Gemüse-Schmarren

Zutaten (4 Portionen)

250 ml Milch

3 Eier

2 Karotten

150 g Mehl

1 Paprika (rot)

1 Rote Zwiebel

60 g Mais

50 g geriebener Parmesan

4 EL Butter

1 EL gehackte Petersilie

1 TL Salz

 

Für den Dip:

250 g Magerquark

100 g Saure Sahne

1 EL gehackte Petersilie

1 EL gehackte Schnittlauch

1 EL Olivenöl

½ TL Salz

Prise Pfeffer

Zubereitung

  1. Für den Dip alle Zutaten miteinander verrühren, mit Salz und Pfeffer abschmecken und kühl stellen.
  2. Die Zwiebeln und die Paprika in kleine Würfel schneiden. Die Karotten raspeln. Im Anschluss die Eier trennen und das Eiweiß mit einem Handmixer steifschlagen. Das Eigelb, die Milch, das Salz und den Parmesan in einer separaten Schüssel verrühren. Das Mehl hineinsieben. Nun den Eischnee und die Petersilie sowie das komplette Gemüse mit darunter haben.
  3. Jetzt die Pfanne mit einem EL Butter erhitzen und ca. ein Viertel des Teiges dazugeben, bis der Teig stockt. Nun den Teig wenden und nach ca. 1-2 Minuten in mundgerechte Stücke zupfen. Den restlichen Teig weiter so verarbeiten und mit dem Dip servieren.

Ob die Besonderheiten zutreffen, hängt im Einzelfall von den verwendeten Produkten ab. Bitte informieren Sie sich anhand der dort aufgeführten Inhaltsstoffe.

Eischnee schlagen

In vielen Rezepten, besonders bei Desserts und feinen Backwaren, wird geschlagenes Eiweiß oder auch Eischnee benötigt. Der Eischnee hat die Aufgabe, Speisen zu lockern. Das wird durch die im Eischnee eingeschlossene Luft erreicht. Beim Erhitzen bleibt die Luft erhalten, so kann auf Backtriebmittel wie Natron oder Backpulver verzichtet werden.

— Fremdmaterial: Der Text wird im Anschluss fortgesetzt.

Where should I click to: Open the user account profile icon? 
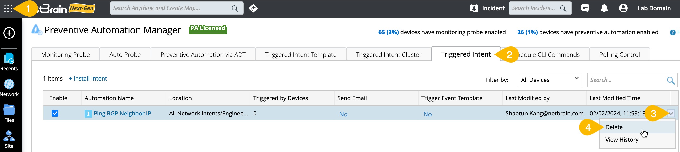point(623,8)
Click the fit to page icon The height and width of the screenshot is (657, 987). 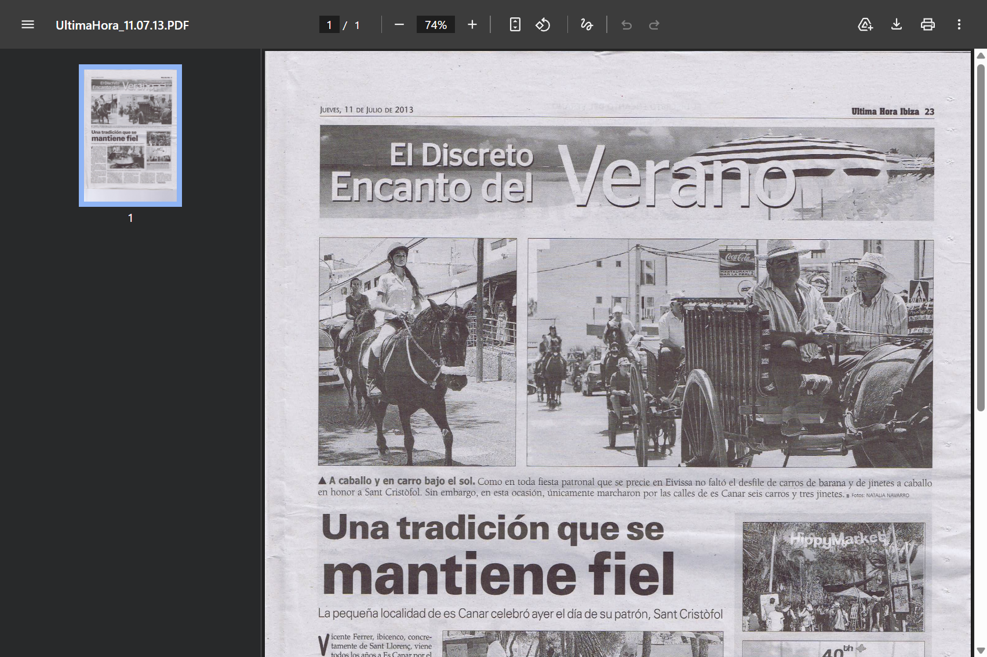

Um Eischnee zuzubereiten, Eigelb und Eiklar vorsichtig voneinander trennen und das Eiklar in eine saubere, fettfreie und möglichst große Schüssel geben. Je frischer das Ei, umso fester wird später auch der Eischnee. Dann eine Prise Salz zu dem Eiklar hinzugeben und mit einem Schneebesen oder einem Rührgerät erst langsam, dann immer schneller schlagen. Auch die Rührstäbe oder der Schneebesen müssen sauber und fettfrei sein. Ob der Eischnee fertig ist, lässt sich mit dem Stürztest herausfinden: Die Schale vorsichtig über Kopf halten; wenn das Eiklar in der Schale bleibt, ist es ausreichend steif geschlagen und hat die ideale Konsistenz zur Weiterverarbeitung. Dazu den Eischnee vorsichtig mit einem Teigschaber per Hand unter die gewünschte Speise heben. Dabei möglichst nicht rühren oder den Teig am Rand der Schale abklopfen, damit er nicht wieder in sich zusammen fällt.